* SUPPLIED DATA *
==========

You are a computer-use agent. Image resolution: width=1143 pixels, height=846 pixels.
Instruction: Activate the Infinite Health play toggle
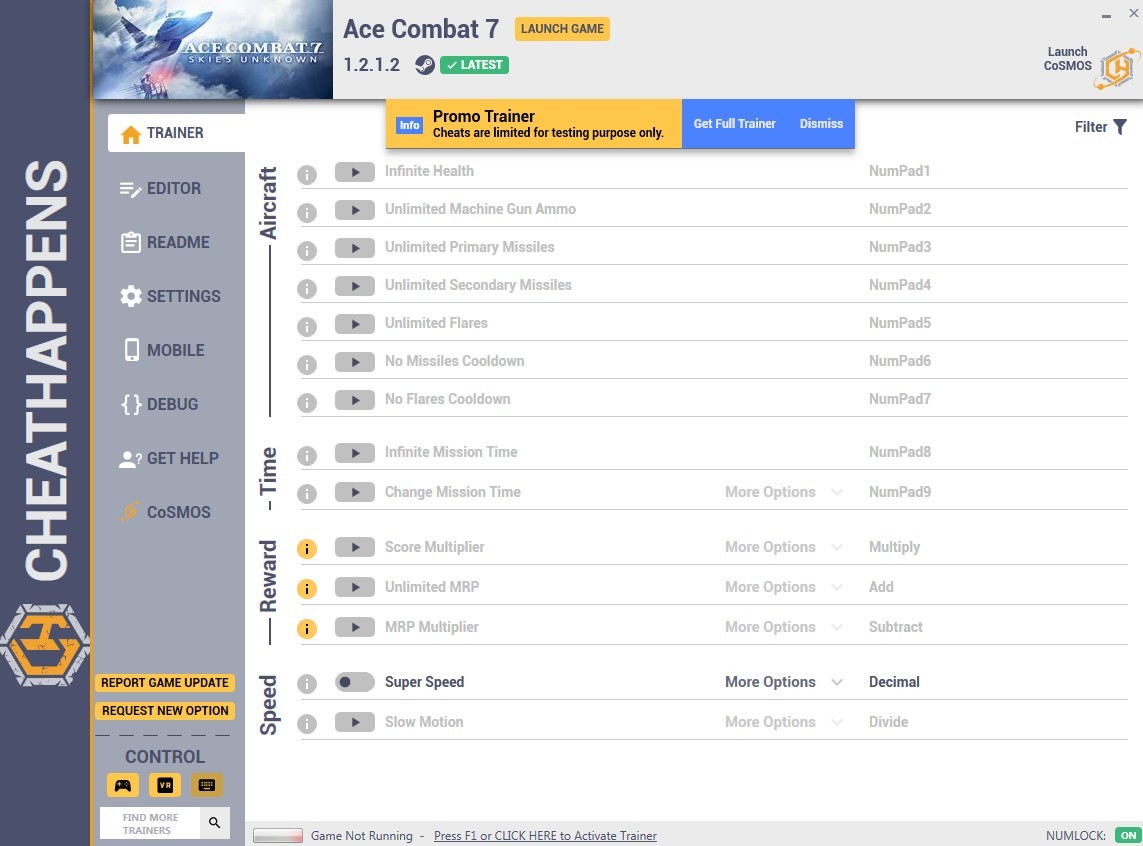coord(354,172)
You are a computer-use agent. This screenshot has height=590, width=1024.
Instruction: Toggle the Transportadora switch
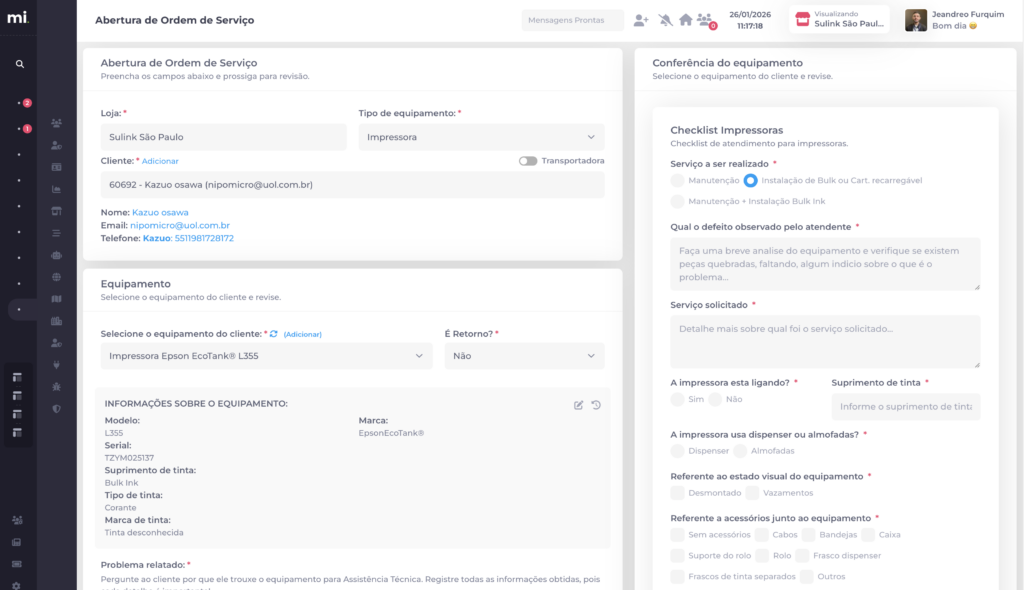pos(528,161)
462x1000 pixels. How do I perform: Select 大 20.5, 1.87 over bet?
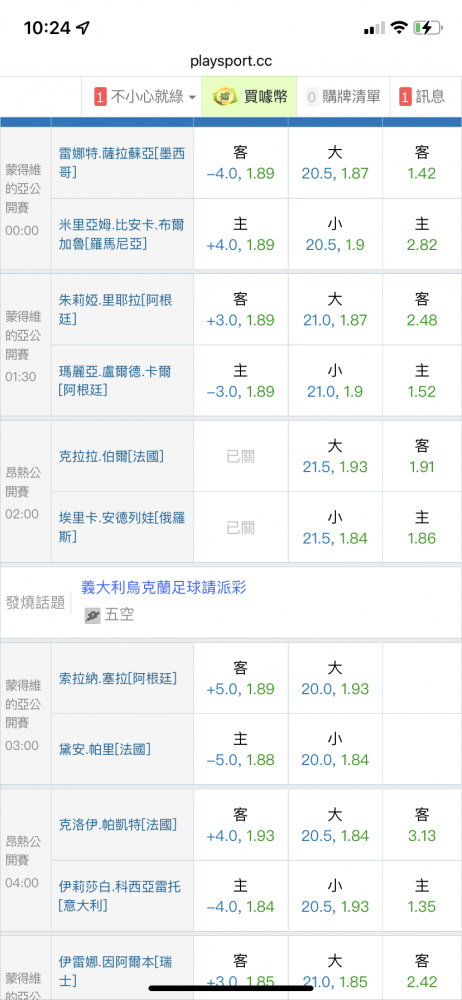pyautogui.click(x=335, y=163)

==========

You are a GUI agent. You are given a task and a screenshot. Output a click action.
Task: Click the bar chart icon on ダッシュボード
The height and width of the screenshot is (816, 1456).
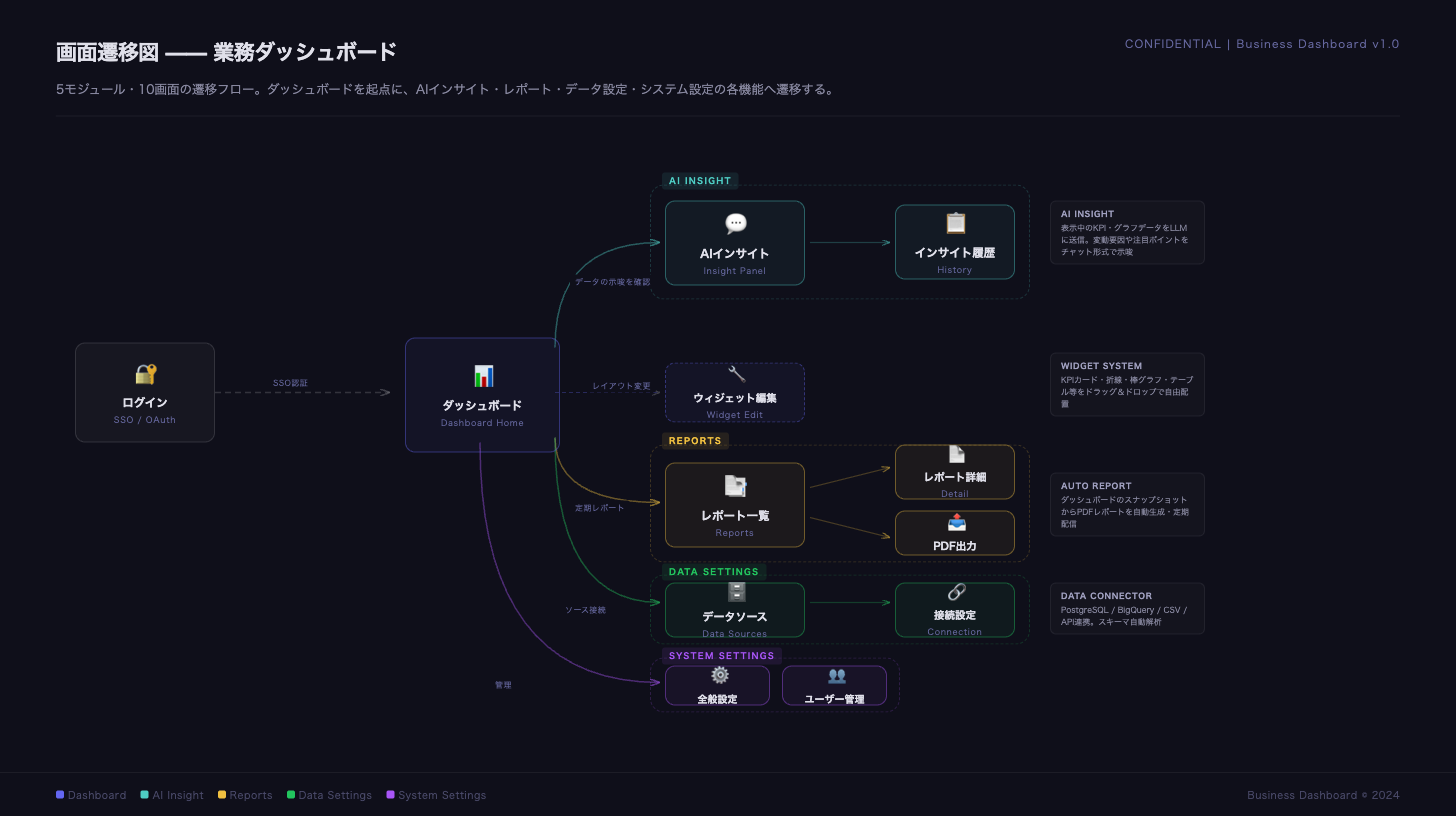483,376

==========

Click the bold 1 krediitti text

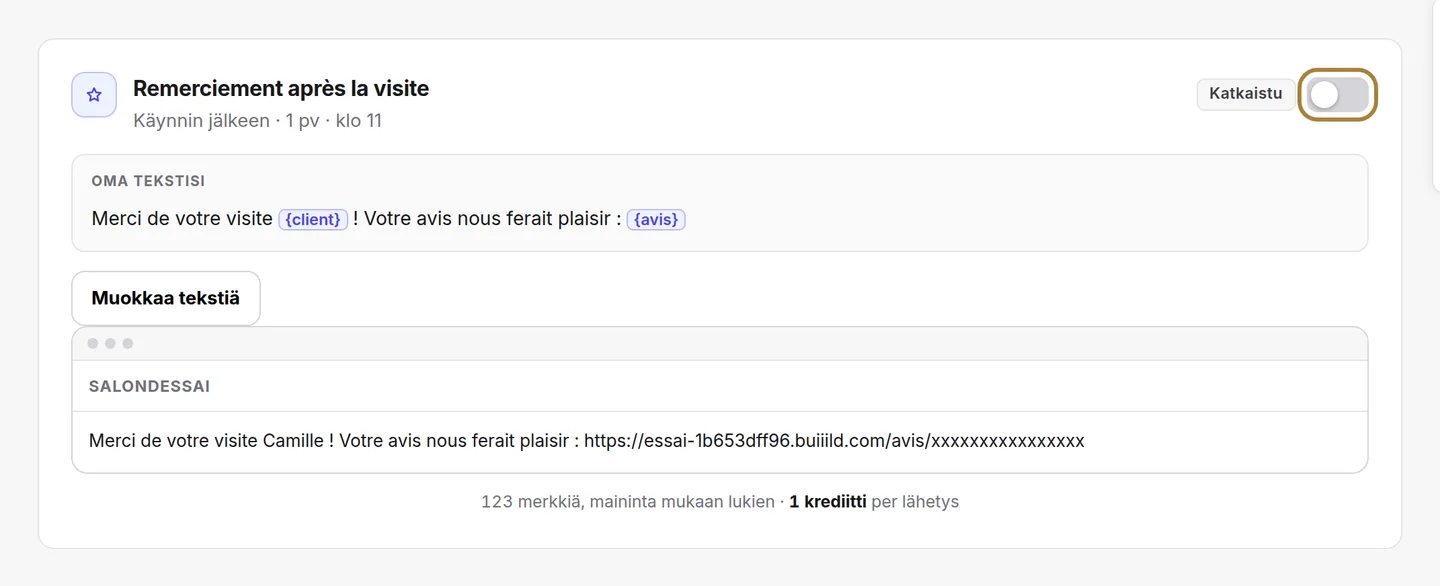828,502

==========

* WORK ORDER *
Scan the data for lines containing "computer" and copy all of them.

* FINAL ANSWER *
You are a computer-use agent. Image resolution: width=1143 pixels, height=846 pixels.
You are a computer-use agent. This screenshot has height=590, width=1024.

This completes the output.